Even as she graduated from City High School in June of 2000, brimming with optimism about her future, Anne Bowles expressed concern about declining standards and support for public education.
“The public schools right now, they frighten me,” the then 17-year-old said in a story in The Grand Rapids Press. “We always have to have a public school system that’s going to give the children what they need.”
She has more than made good on that conviction. After graduating from the University of Michigan, she taught for three years at a Harlem middle school through Teach for America. She then worked for nonprofit agencies supporting best education practices and increased access to college for low-income students.

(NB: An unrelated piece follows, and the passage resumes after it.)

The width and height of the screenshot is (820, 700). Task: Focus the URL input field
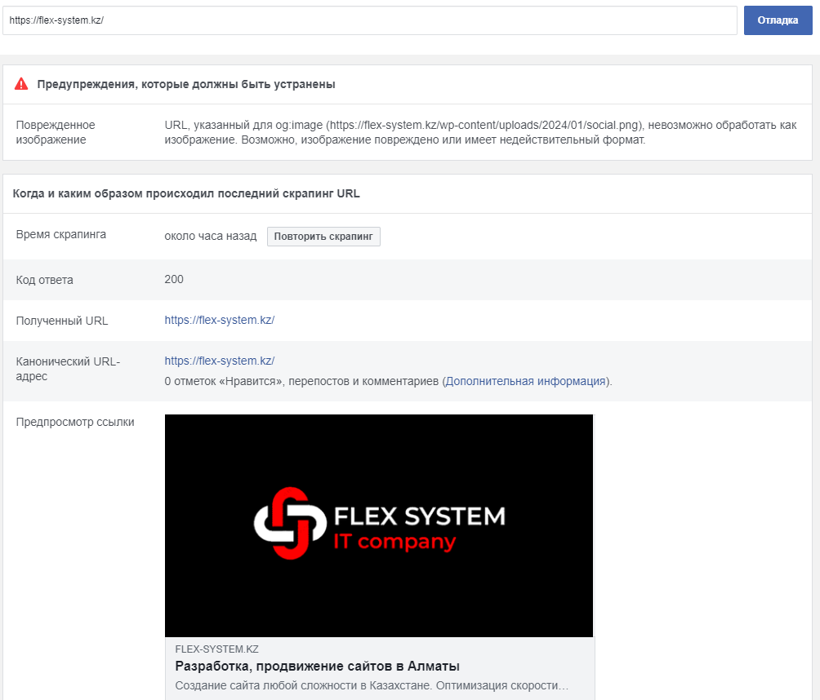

She is now chief of staff for Achieve, a Washington, D.C.-based nonprofit that works with states to raise academic standards and help more students graduate ready for college and careers. In advocating for students, she can readily connect her work with her experience at Fountain School and City High/Middle.
“I was fortunate to have a strong public education, and know firsthand what that can do for someone and really set them up for success,” said Bowles, who also attended grades 4-6 at St. Andrew’s Catholic School. “And that all students, no matter where they’re from, really should have that opportunity.”

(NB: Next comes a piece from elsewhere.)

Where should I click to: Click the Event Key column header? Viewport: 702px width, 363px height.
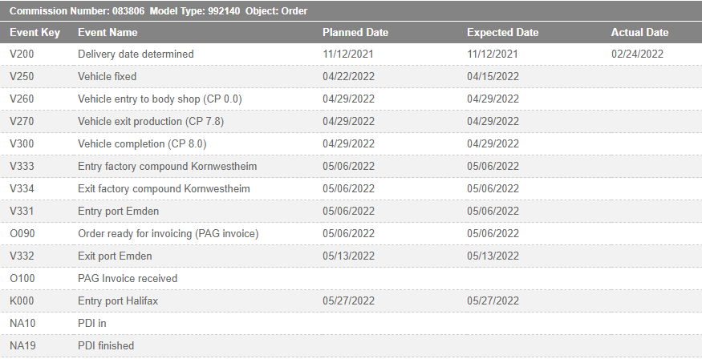coord(33,33)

She remembers Fountain as “a community that was caring but also really valued learning,” and that both there and at City, “Curiosity was supported and creativity was supported.
“I felt there were high expectations of me, which I think resulted in my having high expectations of myself, and feeling I could be successful and take on whatever I wanted to take on.”
Today, as demographics shift and academic standards are raised, public school teachers need the time, training and compensation necessary to meet students’ needs and set them up for success, she said.
“Teachers are the greatest resource that we have. We need to keep teachers and their students at the center of any policy change.”